En el último chirrido del tren, el reloj de la estación pasa a señalar las 3:14 am. Salto al andén como lo hago siempre; con la mochila grande amarrada a mi espalda y la pequeña aferrada al brazo. Un tablero me informa mi hora de partida: 4:13 am.

Pero no se trata de esperar cómodamente que la hora se cumpla. Me encuentro en una ciudad que según me han informado cuenta con un único atractivo, pero de fama mundial y que por lo tanto no puedo permitirme obviar. De todas maneras, ir y volver a tiempo para tomar mi tren es sencillo: solo tengo que salir de 3, cruzar 1 y al llegar a 4 pegar un salto de manera que mi cuerpo haga un giro de 180 grados; así después alcanzará con desandar lo andado para que tiempo y espacio confluyan en mi favor. Con esta tranquilizadora evidencia comienzo la marcha sin más preámbulos.
El problema es que 1 se alarga haciéndome pasar primero por las miradas muertas de Garibaldi y de Niccola Pisano, después por un puente, el único visible, poco más tarde por una plaza que habrá sido centro de reunión de notables y de no tan notables, y finalmente termino por desorientarme.
Tardo en darme cuenta de la razón de mi extravío: sucede que me hallo ya en la cabeza de 1, por lo tanto solo me resta bajar por su nariz. Así lo hago y allí, finalmente, aparece el objeto de mi excursión.

Ante todo imito su reverencia (un gigante arcaico como aquel ha de valorar los buenos modales), acto seguido le saco una foto. Pero esto al parecer despierta su ira. Al flash de mi cámara, responde con otro mucho más potente que ilumina por un instante todo el cielo. Lo que hace un rato juzgué reverencia, ahora es la inclinación del gigante que busca a su pequeña presa..., cuidando, eso sí, no desmoronarse.
La mochila que cargo en mi espalda pesa como una armadura. La comparación me da ánimo. Tengo una armadura, también un escudo aferrado al brazo y... ¿espada? Sí, tengo. Desenvaino y hago una descarga sobre mi enemigo que no hace más que humedecer sus pies.
La cosa que ya se presentaba desproporcionada a juzgar por la diferencia de tamaños, se torna más despareja aún cuando otros dos que hasta entonces se habían mantenido al margen, me dan a entender con impertérrito quietismo que están del lado del gigante. Entonces doy la vuelta y apuro el tranco.
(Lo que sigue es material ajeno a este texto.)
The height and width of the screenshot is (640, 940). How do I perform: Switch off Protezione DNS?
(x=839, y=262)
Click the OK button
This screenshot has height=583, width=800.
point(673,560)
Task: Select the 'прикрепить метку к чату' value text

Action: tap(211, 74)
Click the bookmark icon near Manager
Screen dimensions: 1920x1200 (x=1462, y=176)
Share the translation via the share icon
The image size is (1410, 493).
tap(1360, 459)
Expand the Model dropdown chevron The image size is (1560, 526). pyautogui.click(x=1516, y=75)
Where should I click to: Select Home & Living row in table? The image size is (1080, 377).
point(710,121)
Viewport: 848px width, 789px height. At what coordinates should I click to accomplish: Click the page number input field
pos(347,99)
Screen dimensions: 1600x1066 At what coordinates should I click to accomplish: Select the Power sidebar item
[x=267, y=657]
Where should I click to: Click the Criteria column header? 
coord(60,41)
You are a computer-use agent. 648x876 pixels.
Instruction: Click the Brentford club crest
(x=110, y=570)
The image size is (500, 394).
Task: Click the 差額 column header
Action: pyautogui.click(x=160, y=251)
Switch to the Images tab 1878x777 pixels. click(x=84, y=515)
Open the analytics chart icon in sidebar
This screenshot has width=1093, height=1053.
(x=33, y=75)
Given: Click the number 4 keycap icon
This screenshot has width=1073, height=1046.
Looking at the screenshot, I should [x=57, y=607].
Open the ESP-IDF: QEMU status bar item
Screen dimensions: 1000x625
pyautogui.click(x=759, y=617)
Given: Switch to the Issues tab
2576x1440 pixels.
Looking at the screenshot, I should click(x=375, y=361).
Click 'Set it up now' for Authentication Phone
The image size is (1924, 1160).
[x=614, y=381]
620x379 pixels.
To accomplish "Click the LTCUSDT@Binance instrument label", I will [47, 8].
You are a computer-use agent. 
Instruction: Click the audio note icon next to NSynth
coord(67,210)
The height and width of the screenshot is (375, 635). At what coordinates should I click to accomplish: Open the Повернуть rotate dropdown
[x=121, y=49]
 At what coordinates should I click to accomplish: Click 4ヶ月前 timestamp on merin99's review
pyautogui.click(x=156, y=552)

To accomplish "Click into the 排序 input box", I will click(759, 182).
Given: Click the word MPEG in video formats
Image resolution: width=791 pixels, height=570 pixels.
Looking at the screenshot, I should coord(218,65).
La ciudad entera se vuelve como una bruma sobre mí. Al pasar por la plaza de los notables alcanzo a escuchar voces espectrales que deliberan sobre mi suerte; vislumbro a la distancia la intención del puente de retirarse a fin de dejarme entrampado en las aguas, lo cruzo a trancazos; por fin voy ganando la salida ante las miradas serias de indignación que me lanzan Garibaldi y Pisano.
Cuando empiezan a caer las flechas plateadas, ya estoy a salvo en el tren. Los aullidos tronadores del gigante perturbado llegan todavía a mis oídos mientras el tren se aleja y el sueño me vence.